Interior and BIA officials readily admitted to Balaran that allottee land rights-of-way appraisals are discounted compared with the same on private lands. Balaran acknowledges cost factors at several points in the report, mentioning Interior's claim of inadequate funding for detailed assessment of individual allottee tracts, as well as footnoting Interior's current special trustee on trust funds, Ross Swimmer, at some length.

Rights-of-way prices are always negotiated, and the private sector oil and gas companies that lay natural gas pipeline always seek a price advantage where they can find it. Pipelines run for many rods, and rights-of-way prices are a significant cost factor in their construction. The San Juan Basin, where approximately 1,000 Navajo have allotments and which Balaran depicted as a "spider web" of pipelines, provides 10 percent of the nation's natural gas.

Balaran was appointed in part to give the court some handle on document management pertaining to Interior's trust-related functions.
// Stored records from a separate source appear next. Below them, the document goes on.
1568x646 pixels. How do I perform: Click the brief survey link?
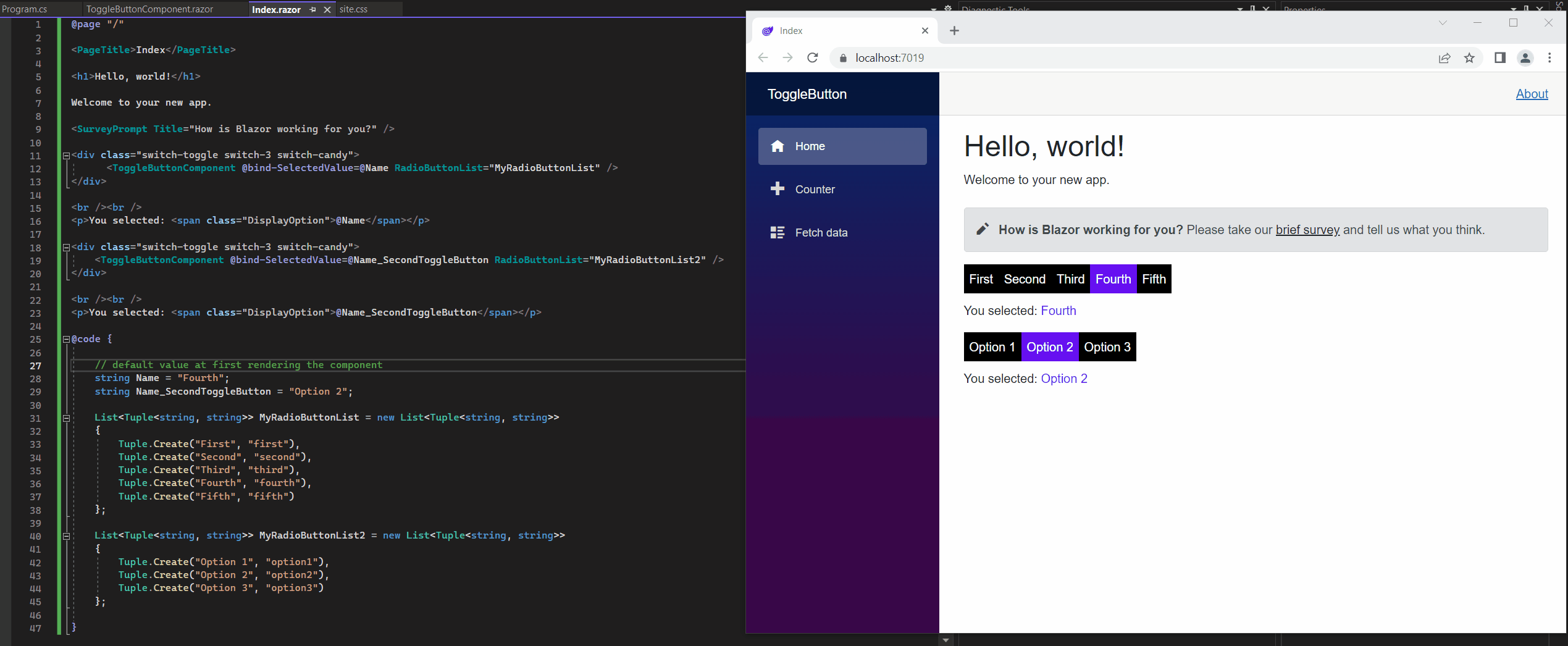coord(1307,229)
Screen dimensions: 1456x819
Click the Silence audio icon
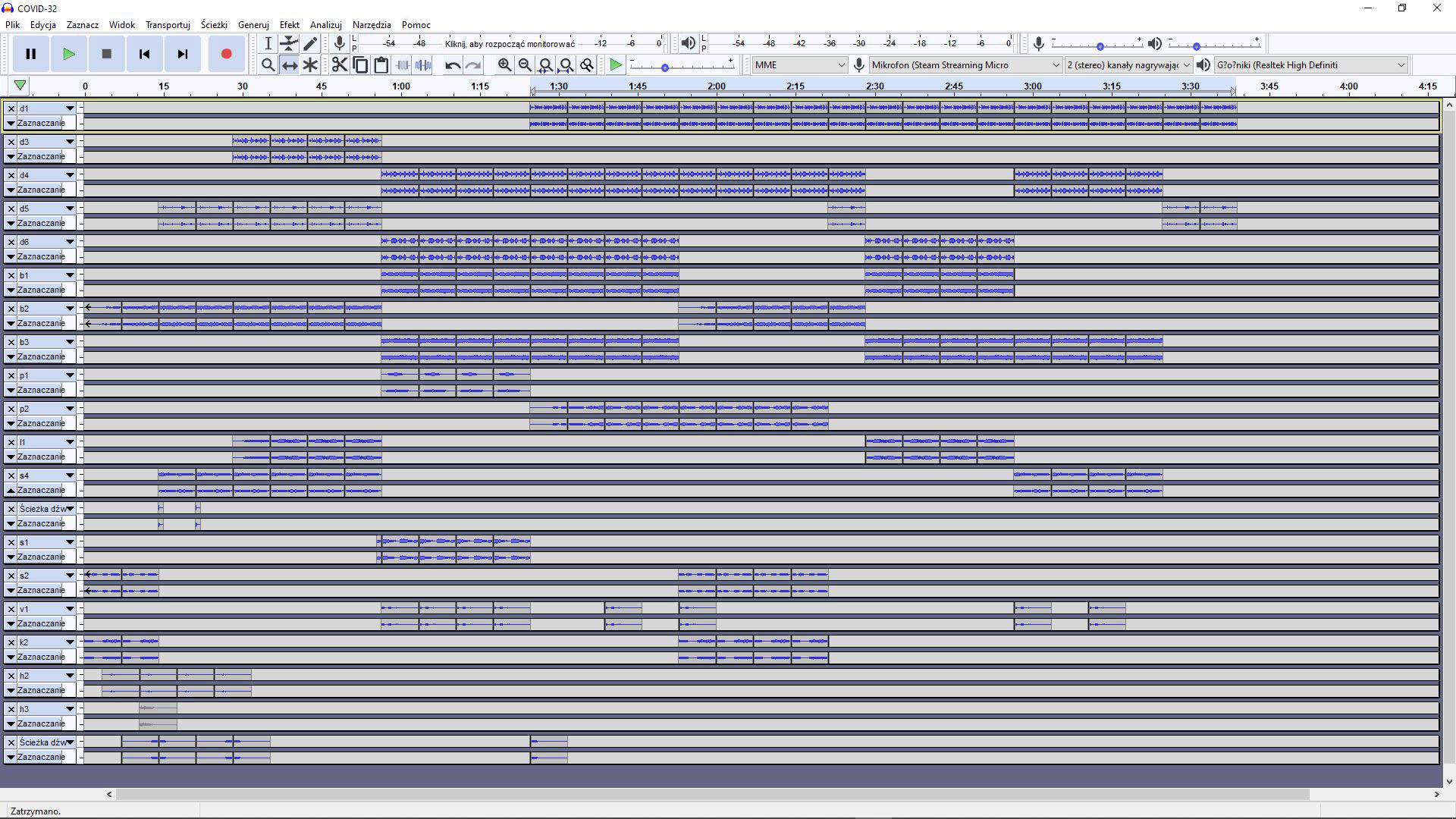tap(423, 65)
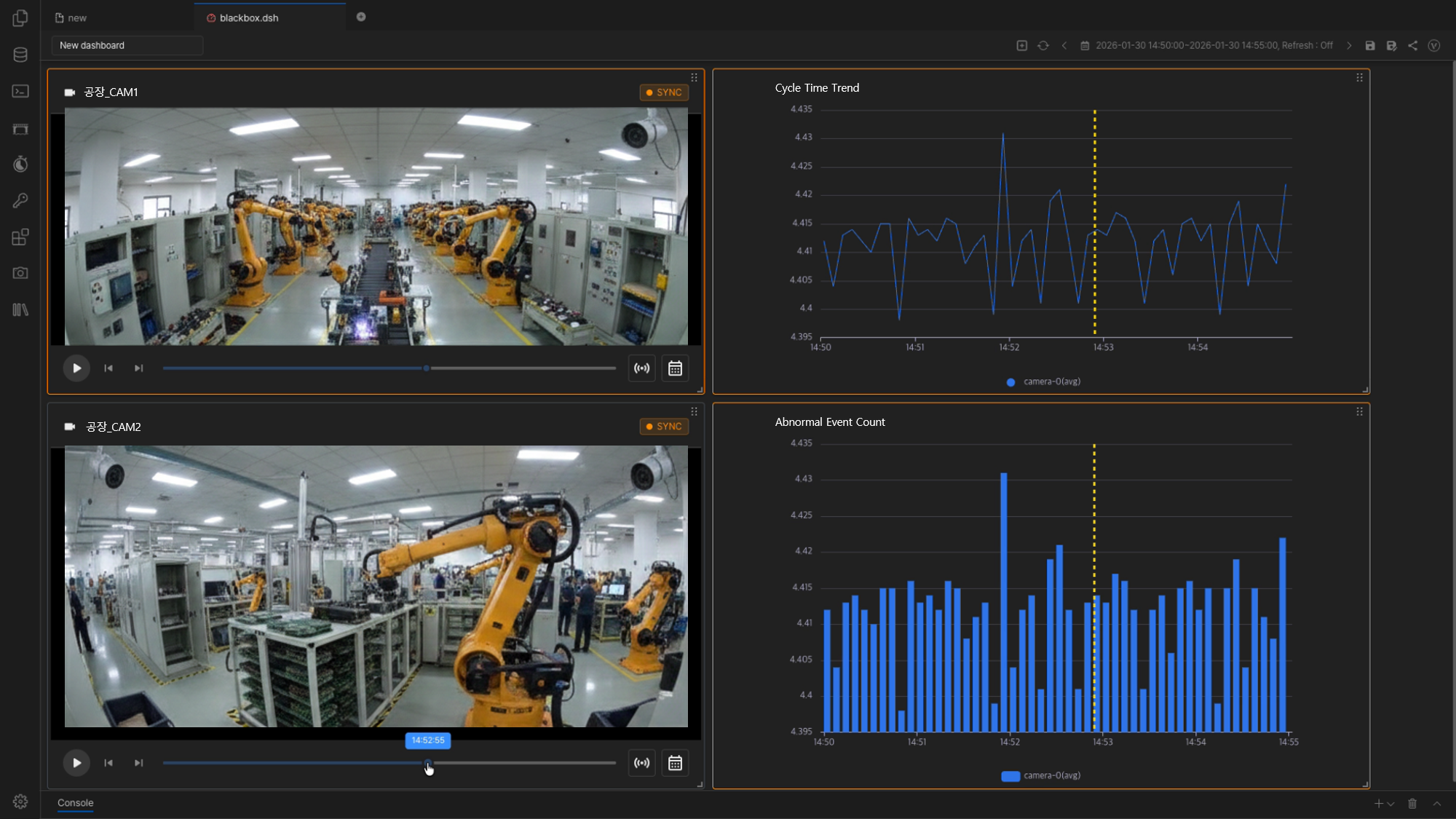Save the dashboard with save icon
This screenshot has width=1456, height=819.
point(1369,45)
The court has leveled withering criticism at Interior for faulty document management in the past, and Balaran finds occasion for more of the same in his Aug. 20 report.

Balaran states that Anson Baker, a former chief appraiser in the Navajo regional office of Interior's Office of Appraisal Services, erased computer files that contained information on his appraisal evaluation methods, misplaced two important memoranda that guided his appraisal methodology, did not maintain documents in support of the "market rate" he arrived at in his appraisal process, and perhaps never generated working papers that could not be located.

Balaran found "no documentary evidence in the appraisal file substantiating that ? research was actually conducted, confirming past and present market conditions."

Elsewhere he notes, "One possibility is that these documents were never generated in the first place."

The lack of such documents makes it impossible for Navajo trust beneficiaries to challenge Interior appraisals of the rights-of-way prices they assign, Balaran reports.